SAN JOSE- Certainly blowing a 3-0 series lead was yet another disappointing finish in a string of frustrating playoff exits for the San Jose Sharks who are still searching for their first ever Stanley Cup victory.
In response to the embarrassing exit, the Sharks have already started making big changes to their core set up, which if you ask this pundit, is a big mistake.
From the stretch run of the 2012-13 season through the finish of of the 2013-14 season, the San Jose Sharks top forwards of Joe Thornton, Patrick Marleau, Logan Couture, Joe Pavelski, and Brent Burns have been nothing short of brilliant.
Burns’ move to forward in March of 2013 sparked the group to become one of the best five-on-five scoring teams in the league the last 1.3 seasons. Thornton and Marleau remain 70 point producers, if not for injury and a shortened season Couture would have four straight 30 goal seasons to open his career, Pavelski scored 41 goals this past season, and Burns was simply dominant in his first full season at forward with the Sharks.

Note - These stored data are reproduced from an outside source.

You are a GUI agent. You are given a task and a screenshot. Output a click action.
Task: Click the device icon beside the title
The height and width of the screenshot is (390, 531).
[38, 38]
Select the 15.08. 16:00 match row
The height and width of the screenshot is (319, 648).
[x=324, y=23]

Despite his unique attributes and elite level play as a forward (even strength scoring rates amongst the best forwards in the game), the Sharks have already come out as saying the right-handed Burns will return to defense where San Jose already has two solid right-handed top-4 puck movers in Jason Demers and Justin Braun, both of whom are likely to return.
What is the saying? If it ain’t broke, don’t fix it? Sure enough the Sharks as a team didn’t get it done in the playoffs but it is certainly ridiculous to say they are miles away from being as good as the Kings. Two years in a row they were one more good bounce away from beating Los Angeles.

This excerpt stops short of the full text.